How Our Ancestors Celebrated Carnival: The History of Carnival Traditions in Slovenia
Today, Carnival in Slovenia is often associated with doughnuts, children’s costumes, and colorful parades. Yet it has much deeper roots. For our ancestors, it marked a transition between winter and spring, between a period of restraint and the beginning of Lent. It was a moment when the community allowed itself greater freedom, laughter, and abundance. To understand how our ancestors celebrated Carnival, we must look beyond modern festivals and ask what it meant in a world shaped by labor, faith, modest living, and only occasional festive highlights.
Carnival as a Turning Point in the Year
Carnival was positioned just before the Lenten fast and was therefore clearly limited in time. During these few days, masked processions took place, comic scenes were performed, and social roles could briefly be reversed. Through noise, movement, and symbolism, the community symbolically “drove away” winter. Even the 17th-century polymath Janez Vajkard Valvasor described disguises and folk customs in Carniola, confirming that Carnival traditions were deeply embedded in everyday life.
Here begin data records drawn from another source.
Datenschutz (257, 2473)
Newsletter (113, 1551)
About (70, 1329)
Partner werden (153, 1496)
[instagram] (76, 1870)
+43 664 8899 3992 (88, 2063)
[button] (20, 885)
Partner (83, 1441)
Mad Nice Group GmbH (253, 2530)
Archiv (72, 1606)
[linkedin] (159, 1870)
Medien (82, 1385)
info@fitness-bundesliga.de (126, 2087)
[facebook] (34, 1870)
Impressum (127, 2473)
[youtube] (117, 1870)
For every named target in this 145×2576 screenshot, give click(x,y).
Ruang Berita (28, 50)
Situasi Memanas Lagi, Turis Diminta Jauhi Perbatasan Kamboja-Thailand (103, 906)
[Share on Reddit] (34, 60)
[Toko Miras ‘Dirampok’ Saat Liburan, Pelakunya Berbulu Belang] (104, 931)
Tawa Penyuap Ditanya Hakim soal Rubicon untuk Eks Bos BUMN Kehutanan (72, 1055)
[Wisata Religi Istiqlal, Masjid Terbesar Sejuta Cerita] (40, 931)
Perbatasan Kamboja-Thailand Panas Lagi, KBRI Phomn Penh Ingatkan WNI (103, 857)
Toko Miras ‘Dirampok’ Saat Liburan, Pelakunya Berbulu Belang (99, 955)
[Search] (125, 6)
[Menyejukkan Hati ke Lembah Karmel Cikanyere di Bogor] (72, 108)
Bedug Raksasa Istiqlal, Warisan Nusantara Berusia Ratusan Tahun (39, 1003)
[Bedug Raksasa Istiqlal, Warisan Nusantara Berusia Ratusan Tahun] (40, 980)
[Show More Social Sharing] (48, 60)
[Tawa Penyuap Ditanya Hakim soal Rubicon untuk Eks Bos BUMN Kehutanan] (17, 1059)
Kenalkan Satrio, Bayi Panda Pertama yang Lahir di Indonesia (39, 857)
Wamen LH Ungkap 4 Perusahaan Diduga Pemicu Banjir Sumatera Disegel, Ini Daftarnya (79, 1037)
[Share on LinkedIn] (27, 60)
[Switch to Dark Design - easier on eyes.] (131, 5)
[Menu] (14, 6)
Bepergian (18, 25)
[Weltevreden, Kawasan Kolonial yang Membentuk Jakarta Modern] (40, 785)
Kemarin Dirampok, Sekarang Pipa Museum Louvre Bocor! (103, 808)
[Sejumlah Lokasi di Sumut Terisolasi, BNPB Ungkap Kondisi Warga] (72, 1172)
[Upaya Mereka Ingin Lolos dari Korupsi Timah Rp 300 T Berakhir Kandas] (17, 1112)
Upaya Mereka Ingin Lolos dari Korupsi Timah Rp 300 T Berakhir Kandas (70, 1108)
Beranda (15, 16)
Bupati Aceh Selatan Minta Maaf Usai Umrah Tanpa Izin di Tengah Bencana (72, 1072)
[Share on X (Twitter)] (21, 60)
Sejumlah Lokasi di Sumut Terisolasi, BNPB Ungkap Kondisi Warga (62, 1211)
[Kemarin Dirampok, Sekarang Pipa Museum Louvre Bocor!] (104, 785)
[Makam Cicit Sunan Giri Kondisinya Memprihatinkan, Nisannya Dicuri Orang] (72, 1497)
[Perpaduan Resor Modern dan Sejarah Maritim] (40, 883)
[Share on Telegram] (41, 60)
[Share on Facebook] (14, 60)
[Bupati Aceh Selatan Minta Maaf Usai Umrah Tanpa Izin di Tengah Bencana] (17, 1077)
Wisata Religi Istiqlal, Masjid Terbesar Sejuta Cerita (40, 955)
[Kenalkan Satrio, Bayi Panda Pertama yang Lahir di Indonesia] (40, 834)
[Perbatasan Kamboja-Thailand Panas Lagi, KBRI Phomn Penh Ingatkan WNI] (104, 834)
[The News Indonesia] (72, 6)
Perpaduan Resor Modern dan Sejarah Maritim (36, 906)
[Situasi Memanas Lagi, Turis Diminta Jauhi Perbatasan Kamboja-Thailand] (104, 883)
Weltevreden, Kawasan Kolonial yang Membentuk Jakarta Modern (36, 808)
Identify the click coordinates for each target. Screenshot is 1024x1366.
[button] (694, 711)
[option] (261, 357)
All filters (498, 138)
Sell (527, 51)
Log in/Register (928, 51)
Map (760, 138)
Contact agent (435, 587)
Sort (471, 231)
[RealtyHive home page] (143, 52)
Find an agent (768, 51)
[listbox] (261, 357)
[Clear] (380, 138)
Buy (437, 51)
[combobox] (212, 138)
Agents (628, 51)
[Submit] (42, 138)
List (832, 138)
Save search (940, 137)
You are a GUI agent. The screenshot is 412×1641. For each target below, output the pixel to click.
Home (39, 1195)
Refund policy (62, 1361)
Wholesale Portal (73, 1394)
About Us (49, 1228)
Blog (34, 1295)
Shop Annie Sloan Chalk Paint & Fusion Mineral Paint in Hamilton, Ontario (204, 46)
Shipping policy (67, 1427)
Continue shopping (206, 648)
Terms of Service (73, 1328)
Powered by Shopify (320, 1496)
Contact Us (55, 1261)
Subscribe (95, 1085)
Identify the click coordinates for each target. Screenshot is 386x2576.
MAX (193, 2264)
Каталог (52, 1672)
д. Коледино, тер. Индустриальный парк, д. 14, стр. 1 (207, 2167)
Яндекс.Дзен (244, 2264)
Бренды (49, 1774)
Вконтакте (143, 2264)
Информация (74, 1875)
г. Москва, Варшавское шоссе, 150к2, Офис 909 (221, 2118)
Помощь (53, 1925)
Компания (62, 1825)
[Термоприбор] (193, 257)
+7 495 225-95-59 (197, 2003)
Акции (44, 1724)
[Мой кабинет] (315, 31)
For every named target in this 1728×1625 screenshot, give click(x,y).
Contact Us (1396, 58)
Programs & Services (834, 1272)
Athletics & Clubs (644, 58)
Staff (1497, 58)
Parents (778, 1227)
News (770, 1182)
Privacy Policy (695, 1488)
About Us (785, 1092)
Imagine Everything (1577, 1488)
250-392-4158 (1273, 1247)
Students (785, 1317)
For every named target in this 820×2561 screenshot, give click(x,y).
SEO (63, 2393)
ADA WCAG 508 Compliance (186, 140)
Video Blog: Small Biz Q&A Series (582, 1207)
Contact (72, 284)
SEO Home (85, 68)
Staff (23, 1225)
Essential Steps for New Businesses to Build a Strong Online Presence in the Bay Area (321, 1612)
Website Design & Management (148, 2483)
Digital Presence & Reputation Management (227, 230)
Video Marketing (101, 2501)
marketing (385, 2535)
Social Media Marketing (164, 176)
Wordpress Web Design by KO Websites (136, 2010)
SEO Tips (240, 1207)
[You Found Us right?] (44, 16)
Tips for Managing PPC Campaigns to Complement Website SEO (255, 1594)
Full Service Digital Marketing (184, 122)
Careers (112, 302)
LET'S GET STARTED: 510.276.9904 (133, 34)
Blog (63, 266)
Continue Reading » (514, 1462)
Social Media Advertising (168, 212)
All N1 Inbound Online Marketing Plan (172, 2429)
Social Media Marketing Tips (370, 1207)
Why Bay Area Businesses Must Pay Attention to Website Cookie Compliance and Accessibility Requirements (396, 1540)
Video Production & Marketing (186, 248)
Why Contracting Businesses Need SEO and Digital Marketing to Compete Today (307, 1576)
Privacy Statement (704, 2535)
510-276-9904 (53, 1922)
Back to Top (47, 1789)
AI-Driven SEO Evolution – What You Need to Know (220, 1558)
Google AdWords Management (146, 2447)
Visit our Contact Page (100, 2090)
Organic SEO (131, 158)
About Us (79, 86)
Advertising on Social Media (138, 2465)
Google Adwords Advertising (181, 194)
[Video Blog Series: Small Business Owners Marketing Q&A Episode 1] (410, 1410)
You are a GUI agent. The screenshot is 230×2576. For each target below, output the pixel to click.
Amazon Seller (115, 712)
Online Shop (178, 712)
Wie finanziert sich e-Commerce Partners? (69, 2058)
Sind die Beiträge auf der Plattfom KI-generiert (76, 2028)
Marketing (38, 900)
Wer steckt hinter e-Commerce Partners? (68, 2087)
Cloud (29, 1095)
Different Slovenian regions developed their own distinctive forms of masks and processions. Some are internationally recognized today, while others remain more local and less known. Among the most famous are the Carnival celebrations in Ptuj, including the Kurentovanje festival, and the large-scale carnival in Cerknica, both of which attract thousands of visitors each year. At the same time, smaller traditions such as the Zagoriške mačkare or Carnival in Dobrna preserve a strong bond between local communities and their traditional masks.
What these traditions share is that Carnival was never merely entertainment. It was an organized part of village life. Youth groups, associations, or other local collectives had clearly defined roles. The course of events was known, and the characters carried symbolic meaning, representing continuity across generations.
Fat Thursday, Saturday Parades, and Shrove Tuesday
The Carnival season built gradually toward its climax. Fat Thursday marked the beginning of the most intense celebrations. The name itself reveals the importance of rich food. On this day, households prepared hearty dishes, including meat and fried pastries, in anticipation of the upcoming fast. The belief that one should eat well during Carnival was closely connected to hopes for abundance and good fortune in the year ahead.
Carnival Saturday and Sunday were, in many places, dedicated to larger processions and public presentations of masks. Today, more and more smaller towns organize Saturday Carnival parades, where kindergartens, schoolchildren, associations, interest groups, and individuals participate. This practice continues the older tradition of community-based presentation, though it is now often more structured and open to a wider audience.
Shrove Tuesday traditionally represents the climax. It is the final day before Ash Wednesday, when Lent begins. In some places, people symbolically “bury Carnival,” marking the end of merrymaking and a return to order and restraint.
Food and Doughnuts as Symbols of Abundance
In the world of our ancestors, food was never taken for granted. Daily meals were simple, while meat and sweets were reserved for special occasions. Carnival was one of the rare moments in the year when indulgence was permitted. Doughnuts became the symbol of this abundance. These deep-fried yeast pastries, filled with jam or another sweet filling and dusted with sugar, require fat, flour, and time. They were therefore not everyday food, but a festive exception.
For this reason, the doughnut is not merely a dessert but a symbol of transition between abundance and the restraint that soon followed. Even today, doughnuts remain the central feature of Carnival tables, demonstrating the strong continuity of tradition.
Carnival and Halloween – Two Different Traditions
In recent decades, Halloween has also become present in Slovenia. Originating in the Anglo-Saxon world and connected to the eve of All Saints’ Day, Halloween is based on a different historical background and symbolism, emphasizing spirits, darkness, and the autumnal transition.
Our ancestors did not know Halloween. The autumn season was marked by other religious feasts and customs, not by children dressing up and collecting sweets. Carnival, by contrast, is rooted in the pre-Lenten period and the broader European tradition of carnival celebrations. It belongs to a different moment in the calendar, carries different symbolism, and serves a different social purpose.
Although cultural influences now intermingle, Carnival in Slovenia remains an important traditional holiday. Its strength lies in its ability to connect local communities, foster continuity, and preserve elements that reach far back into the past.
A Personal Memory and Living Continuity
When I think of Carnival, I remember a photograph of myself at two years old, dressed up together with my brother and cousin. At that time, ready-made costumes were not available in stores. Parents would take old clothes from the wardrobe, add a hat, a scarf, or a wooden stick, and we would become shepherds, witches, dwarfs, or the beloved literary hero Kekec. This simplicity was part of the experience. Carnival was not about buying a costume but about imagination and community.
This personal memory is not an exception but part of a long tradition. Carnival was always created at home, in the village, among people. Forms and scale may change, yet the essence remains. Carnival is the moment when a community breathes differently for a few days, laughs at itself, and prepares for a new beginning.
If we wish to understand our ancestors, we must understand their holidays. Carnival is one of those rare moments that still allows us direct contact with their world.